# [Task requirements]
Because the listing below is to be kept intact, restate all of it word for word.

Source material: Begin

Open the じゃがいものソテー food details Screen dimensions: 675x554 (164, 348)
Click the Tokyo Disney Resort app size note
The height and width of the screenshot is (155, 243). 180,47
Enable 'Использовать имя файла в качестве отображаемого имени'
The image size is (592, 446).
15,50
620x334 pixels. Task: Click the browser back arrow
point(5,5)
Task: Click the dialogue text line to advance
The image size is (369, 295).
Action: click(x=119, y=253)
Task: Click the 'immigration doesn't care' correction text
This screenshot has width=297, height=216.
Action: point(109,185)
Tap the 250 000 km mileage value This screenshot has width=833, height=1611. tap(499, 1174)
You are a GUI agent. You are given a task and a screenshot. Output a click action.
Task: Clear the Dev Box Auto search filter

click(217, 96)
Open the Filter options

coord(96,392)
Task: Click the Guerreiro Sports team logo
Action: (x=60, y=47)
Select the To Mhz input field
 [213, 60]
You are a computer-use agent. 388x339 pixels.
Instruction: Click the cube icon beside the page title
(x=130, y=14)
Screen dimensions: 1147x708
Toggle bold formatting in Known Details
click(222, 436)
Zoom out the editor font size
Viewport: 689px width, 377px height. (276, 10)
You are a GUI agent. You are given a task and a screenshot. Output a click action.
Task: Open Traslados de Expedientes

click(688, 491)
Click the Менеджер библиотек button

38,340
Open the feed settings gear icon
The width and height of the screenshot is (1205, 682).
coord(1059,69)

Source material: End

# [Task solution]
Open the じゃがいものソテー food details Screen dimensions: 675x554 (164, 348)
Click the Tokyo Disney Resort app size note
The height and width of the screenshot is (155, 243). 180,47
Enable 'Использовать имя файла в качестве отображаемого имени'
The image size is (592, 446).
15,50
620x334 pixels. Task: Click the browser back arrow
point(5,5)
Task: Click the dialogue text line to advance
The image size is (369, 295).
Action: click(x=119, y=253)
Task: Click the 'immigration doesn't care' correction text
This screenshot has width=297, height=216.
Action: point(109,185)
Tap the 250 000 km mileage value This screenshot has width=833, height=1611. tap(499, 1174)
You are a GUI agent. You are given a task and a screenshot. Output a click action.
Task: Clear the Dev Box Auto search filter

click(217, 96)
Open the Filter options

coord(96,392)
Task: Click the Guerreiro Sports team logo
Action: (x=60, y=47)
Select the To Mhz input field
 [213, 60]
You are a computer-use agent. 388x339 pixels.
Instruction: Click the cube icon beside the page title
(x=130, y=14)
Screen dimensions: 1147x708
Toggle bold formatting in Known Details
click(222, 436)
Zoom out the editor font size
Viewport: 689px width, 377px height. (276, 10)
You are a GUI agent. You are given a task and a screenshot. Output a click action.
Task: Open Traslados de Expedientes

click(688, 491)
Click the Менеджер библиотек button

38,340
Open the feed settings gear icon
The width and height of the screenshot is (1205, 682).
coord(1059,69)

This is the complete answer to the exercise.